Today’s Egypt is full of countless numbers of Hoda’s granddaughters. They have led the 2011 revolution and are currently leading their country through democratic transition. It is only a matter of time before Egyptians realize that the Arab Spring cannot come about without flowers, and, thus, democracy cannot be achieved without women.
Fahmia Al-Fotih, Communication analyst and youth focal point analyst, United Nations Population Fund
It is too early to say that the Arab Awakening has been or can be a “spring” for Yemeni women, as it has not thus far. With prevailing political instability and insecurity, as well as the looming power of Islamists whose agenda toward women is unfriendly, the future for Yemeni women is still unclear. There are many persistent challenges ahead for women in this country, where a majority of women are illiterate and live in rural areas. This makes them economically vulnerable, segregates them from the public domain, leaves them unaware of their rights, and makes them easy and submissive prey—even supporters of Islamist agendas and ideologies.
Yemeni women, whether northern, southern, Houthi, liberal, or conservative, have to stand up firmly as one voice if they really want women to advance. Otherwise, women always will be exploited and underrepresented.

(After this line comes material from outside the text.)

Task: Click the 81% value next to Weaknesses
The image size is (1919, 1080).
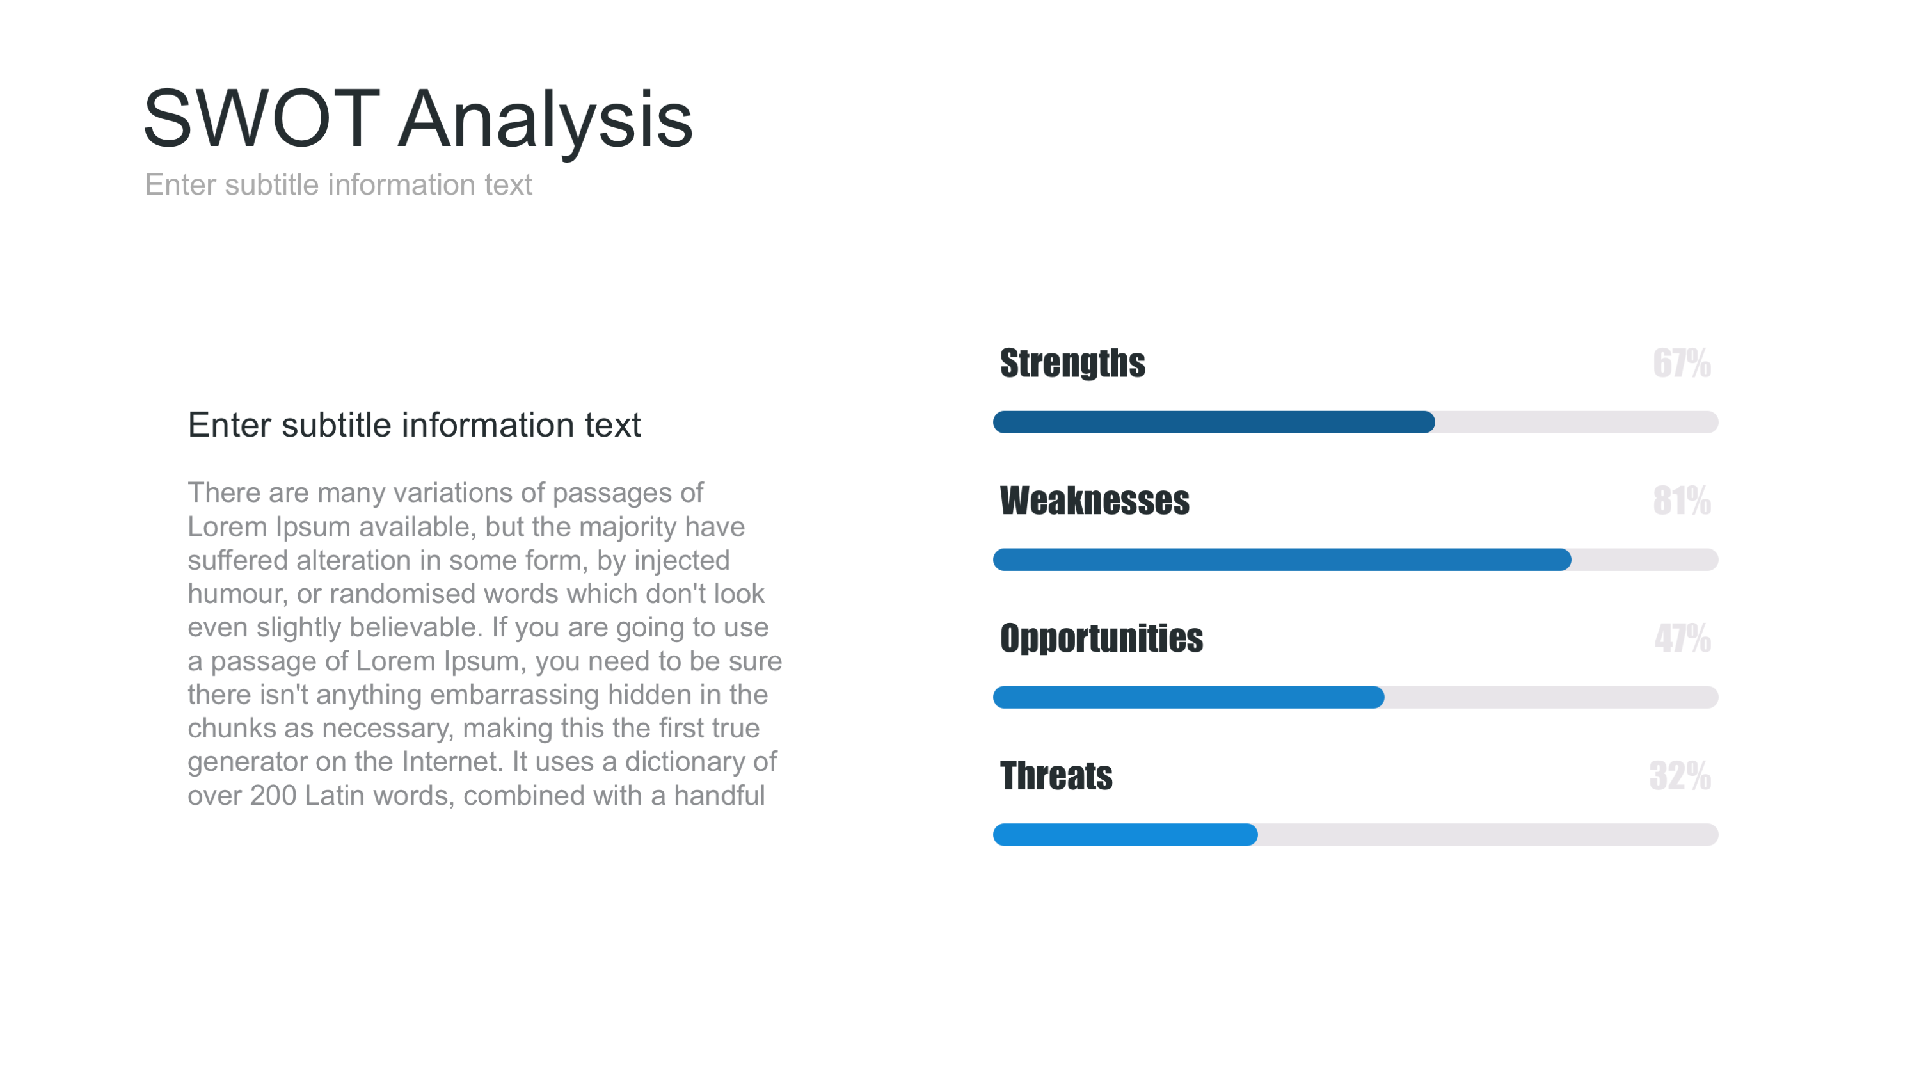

The future of women in Yemen is still unknown because the Islamists and conservatives who took part in writing the constitution 20 years ago are still threatening that they are the ones who will write the future constitution of Yemen. Increasing the fear of this possibility is the lack of female legislators in the country.

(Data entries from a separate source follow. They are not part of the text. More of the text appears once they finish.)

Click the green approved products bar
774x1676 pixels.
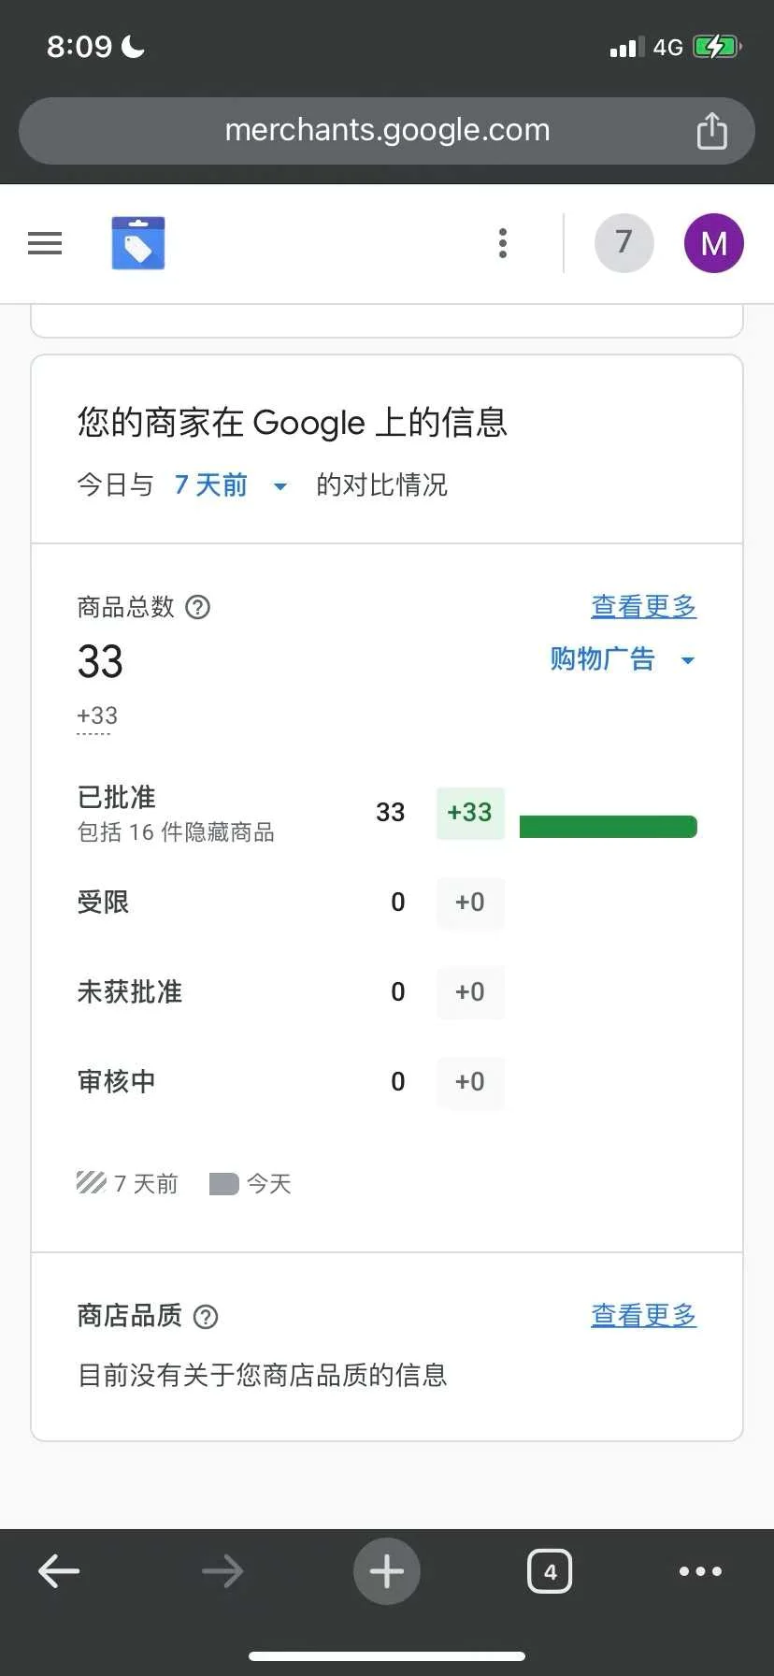[608, 827]
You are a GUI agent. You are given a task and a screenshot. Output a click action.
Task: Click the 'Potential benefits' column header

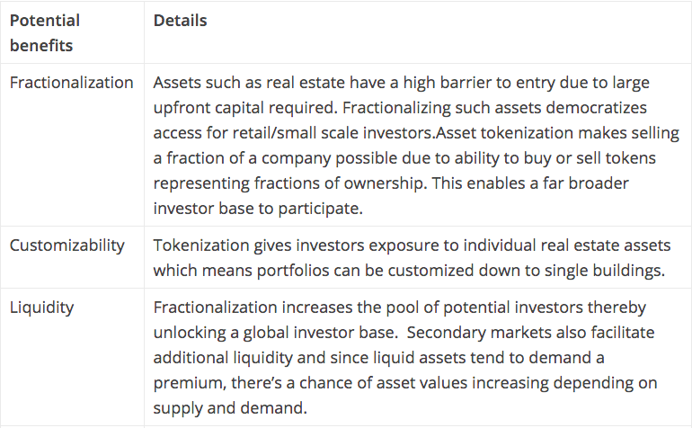[45, 32]
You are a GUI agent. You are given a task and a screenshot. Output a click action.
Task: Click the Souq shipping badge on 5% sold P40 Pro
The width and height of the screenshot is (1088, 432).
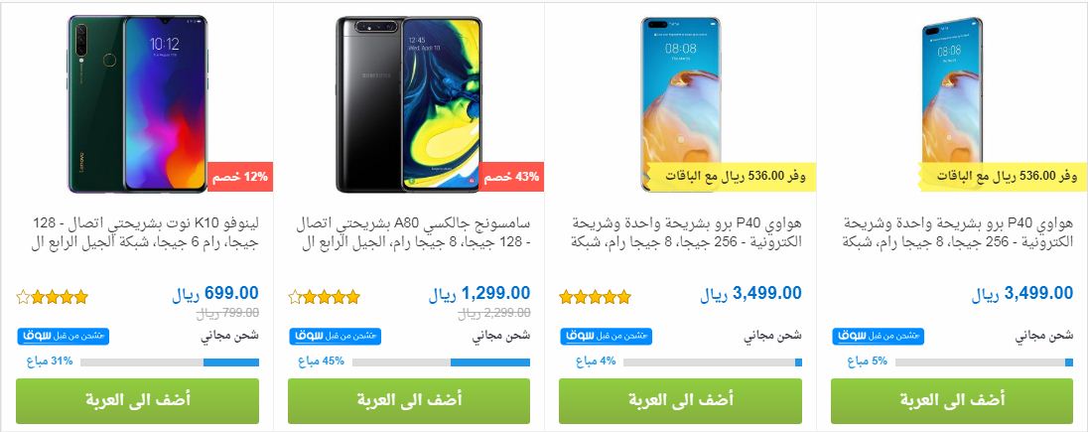tap(879, 336)
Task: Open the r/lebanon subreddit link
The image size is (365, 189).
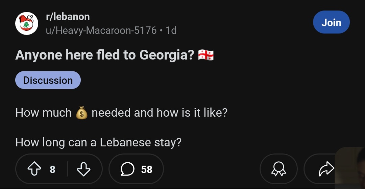Action: click(68, 17)
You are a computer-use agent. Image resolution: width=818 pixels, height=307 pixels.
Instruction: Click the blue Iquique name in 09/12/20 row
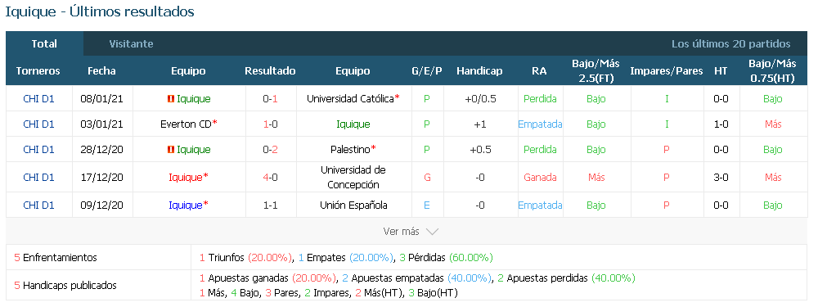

The uprisings of the Arab Spring may have been a “blossoming” for some but definitely not for Yemeni women so far.
Yassmine ElSayed Hani, Wilson Center Visiting Journalist and Independent Journalist, Foreign Desk, Al Akhbar daily newspaper
The ongoing struggle in Egypt is not merely between women’s rights activists and those who want to deprive them of previous gains. Rather, it is going to be between those who struggle for real democracy, which appreciates all the components of society, and those who wish to play politics with old, exclusion-based rules.
The space of freedom provided by the revolution enabled women to act freely—though it made them vulnerable to criticism, if not attacks, as well—because this freedom was given to all parties: moderates and extremists, the right and the left, conservatives and liberals, and so on. During this transitional phase, the rules of engagement in Egyptian society are still being crafted, and it is the most critical time for shaping Egypt’s future.
The domination of certain political ideologies does not determine the “final word” when it comes to the status of women in Egypt. Rather, it is a natural part of the competitive political climate that is rapidly changing. The reasons for optimism outweigh those for pessimism—at least for youth if not for politicians. This optimism is increasingly becoming the air many are breathing, myself included. It is certain, however, that the position of women is embedded in the position of the whole society, whether oppressed or free, developed or underdeveloped, democratic or suffering under a dictatorship. It is still too early to judge any of this.